Extrait du document:
--- --- ---
Charles Vanel fut un acteur majeur du cinéma français, tournant de 1912, à vingt ans, pour le cinéma muet, jusqu’en 1988, à 96 ans, dans Les saisons du plaisir de Mocky, en passant par Le Salaire de la Peur, Les Diaboliques, La Belle Equipe ou Sept Morts Sur Ordonnance.
Grâce au Festival Lumière, on découvre son seul opus en tant que réalisateur de long métrage. Il tourna en 1929 le véritable bijou qu’est Dans la nuit. Malheureusement, cette même année sortait Le chanteur de jazz, le premier film qui amorcera la conquête du public par le cinéma parlant.
Vanel, qui décrivait Dans la nuit comme « un drame d’atmosphère ouvrière», a voulu rendre hommage à son père, ouvrier à Jujurieux, dans l’Ain, où le film a été tourné.
--- --- ---
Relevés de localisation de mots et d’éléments
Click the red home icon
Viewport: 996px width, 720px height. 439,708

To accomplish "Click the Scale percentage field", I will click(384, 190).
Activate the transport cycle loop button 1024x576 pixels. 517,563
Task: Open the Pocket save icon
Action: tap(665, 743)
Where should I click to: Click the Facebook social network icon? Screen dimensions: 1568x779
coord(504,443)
--- --- ---
Consignes de travail:
(1) D’après l’extrait sur Charles Vanel, dans quel lieu le film Dans la nuit a-t-il été tourné ?
(2) Poursuivez l’extrait sur Charles Vanel après sa dernière phrase.

Corrigé des exercices:
(1) À Jujurieux, dans l’Ain.

(2)
En 2002, à la demande du cinéaste Bertrand Tavernier, Louis Sclavis a composé et enregistré une musique tout spécialement pour ce film. Malheureusement, le soir de la projection, nous n’en avons pas bénéficié, pas plus que d’un accompagnement au piano.
Ainsi, comme le film projeté en 35 m a eu peine à démarrer, nous avons connu un moment surréaliste comme public d’un film sans son dont l’image était manquante...
Mais l’attente valait la peine car même en silence, le film est particulièrement prenant avec une sensibilité soulignée par l’utilisation magistrale de la caméra. Plongées, contre-plongées et déplacements latéraux, tout est mis en œuvre pour donner aux images un relief et un rythme remarquables.
La première partie plante le décor de manière quasi-documentaire, montrant les mineurs au travail, le va-et-vient des wagonnets, le tourbillon des machines... Il règne une ambiance laborieuse mais aussi bon enfant quand les hommes se taquinent. Quelques images intercalées préparent à la suite, un joyeux mariage au bord de l’eau où tout le monde se rend, à pied, en carriole et même dans des wagonnets de mine tirés par des chevaux.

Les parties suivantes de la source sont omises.